Iglesia de Arena

Daniel Fernández



Miguel necesitó solo un verano para lograr todo lo que necesitaba.

Empezó como un vendedor ambulante de esos que parecen equeco, que venden desde pelotas de playa hasta indulgencias, bikinis y velas, baldes de juguete y condones, agua y cerveza. Era como un sancristóbal que le dejaba una sonrisa a todo el que se le cruzaba.

No cobraba tanto y en ese verano nos dejó en la quiebra a todos, pero nadie lo odió. Todos pensaron que era natural, inclusive nosotros, que nos dejó satisfechos pero sin trabajo. Y él siguió trabajando en la playa todo el año vendiéndole a quién ponía sus pies en la arena; los únicos días en que no vendió nada fue en aquellos en que había tormenta, y sin embargo podría haberle vendido sacrificios al viento.

Dos veranos después pudimos volver a la playa. Unos cuantos trabajando en el nuevo kiosco de playa de Miguel y los demás en lo que habíamos sido toda la vida, vendedores ambulantes.
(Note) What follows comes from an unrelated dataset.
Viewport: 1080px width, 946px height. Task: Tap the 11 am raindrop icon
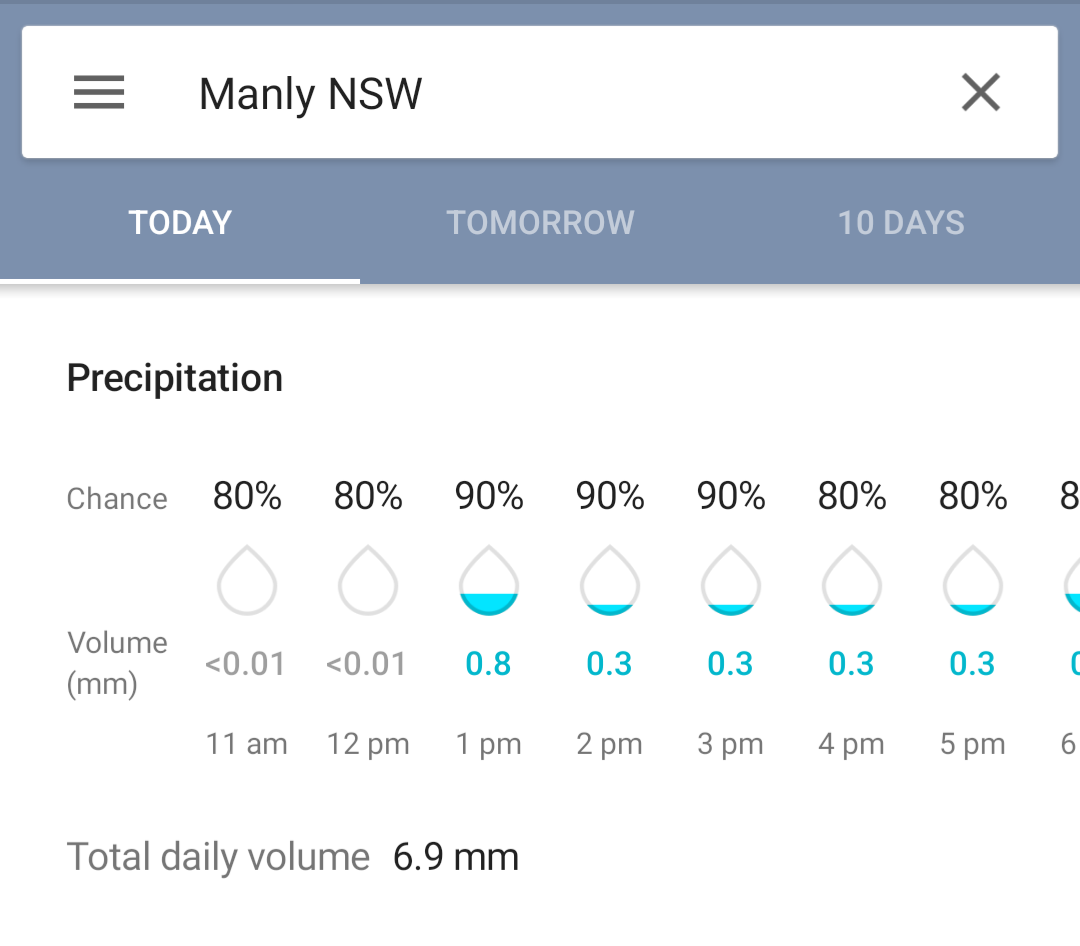247,580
Por lo demás, la playa se había convertido en lo que había sido desde tiempos inmemoriales: los turistas y los pocos locales nos alimentaban a nosotros y nosotros los alimentábamos a ellos. Era natural que las cosas funcionaran así, y así siguieron por años, hasta que los ambulantes desaparecimos y el mar dejó de sonar de fondo para ser reemplazado por los beats de más y mejores kioscos de playa. Y nosotros estábamos allí, formando parte de la novedad. Nos habíamos sacrificado para tener una mejor alimentación. Todo el rededor de la bahía había sido invadido por estos negocios que ofrecían de todo, desde la mañana hasta la noche: el equeco-kiosco se había multiplicado por la playa, se habían multiplicado los turistas.

De eso hace ya diez años. Hoy, Miguel llegó a mi casa, tenía la mejilla roja y llena de arena.
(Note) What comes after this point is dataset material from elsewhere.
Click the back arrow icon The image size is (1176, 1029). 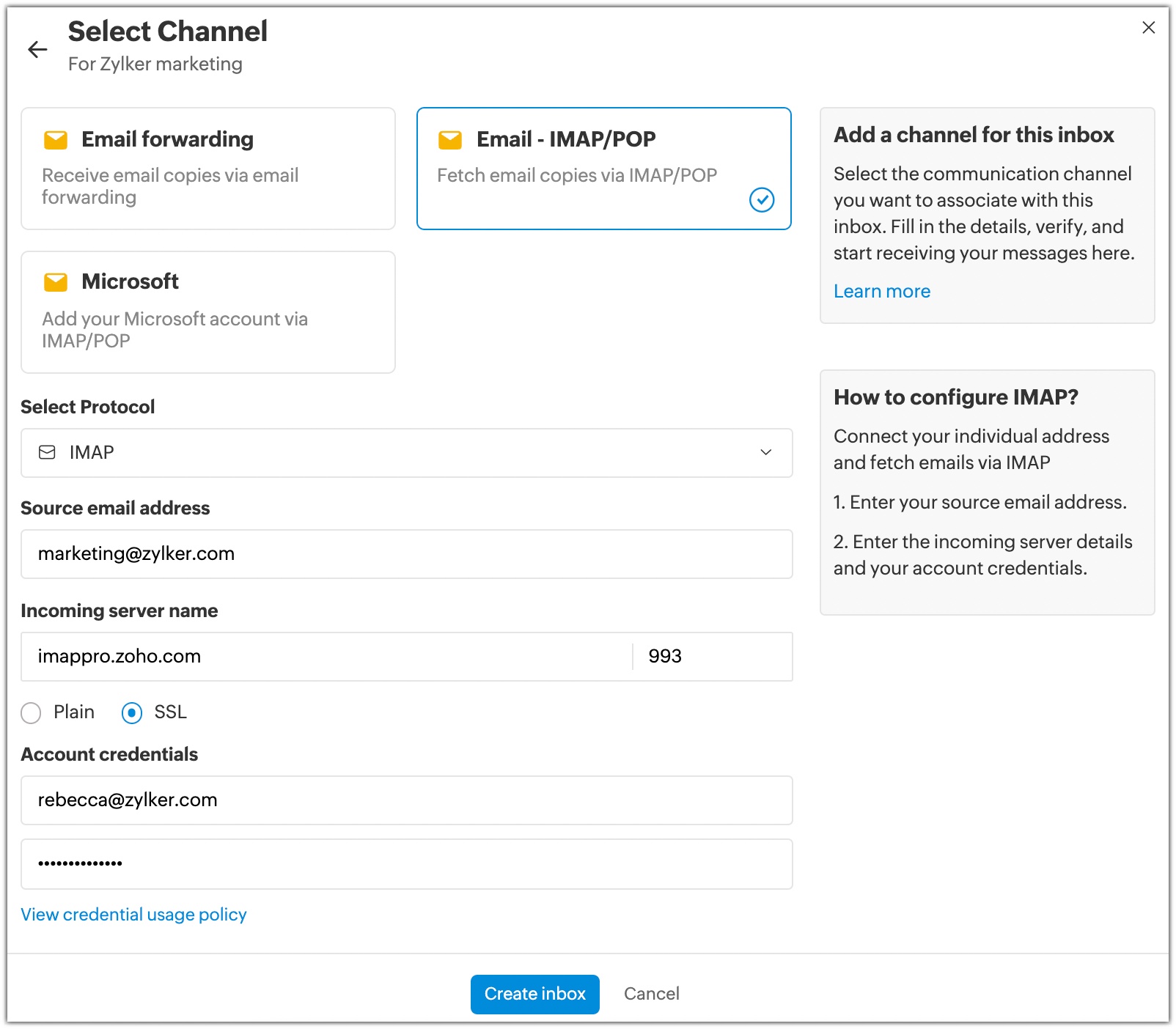(x=37, y=49)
—Hola, traje un par de cervezas ¿quieres conversar?

Hace ya un par de años que no conversaba con él, desde que me había convertido en el empleado del centro turístico que él había construido. Me sorprendió que llegara a mi casa vestido con un pantalón de playa y una guayabera en lugar de su traje. En la tarde había terminado la competencia internacional de castillos de playa; Miguel era parte del jurado. La competencia la ganó el dos veces campeón mundial en la categoría senior: había hecho la réplica del centro turístico en arena y la cara de Miguel al frente, mirando al cielo.

Me contó eso mientras se tomaba las primeras tres cervezas, las siguientes se las tomó sin decir una palabra. Yo no podía decirle nada a mi jefe, no quería romper los lazos que teníamos desde hace años.

Hacia la mitad de la última cerveza me dijo:

—Me quedé dormido un rato en la playa y soñé que estaba hecho de arena, que se me venía el agua y no me podía mover porque no respondían ninguno de los granitos que eran parte de mí. El agua me deshizo lento y no me dolió ni sentí frío. Desperté cuando me había disuelto totalmente

Se quedó un rato callado. Me miró y movió el cuello de la botella como indicándome.

—Construiré una iglesia.

Hoy me senté en la playa mirando al mar con una Corona fría entre las manos, el agua me estaba empezando a llegar a la cintura y de fondo estaba escuchando la misa de diez. El agua estaba empezando a tocar los troncos sobre los cuales se construyó la iglesia —así le dicen todos— aunque a mi me sigue pareciendo un kiosco de playa.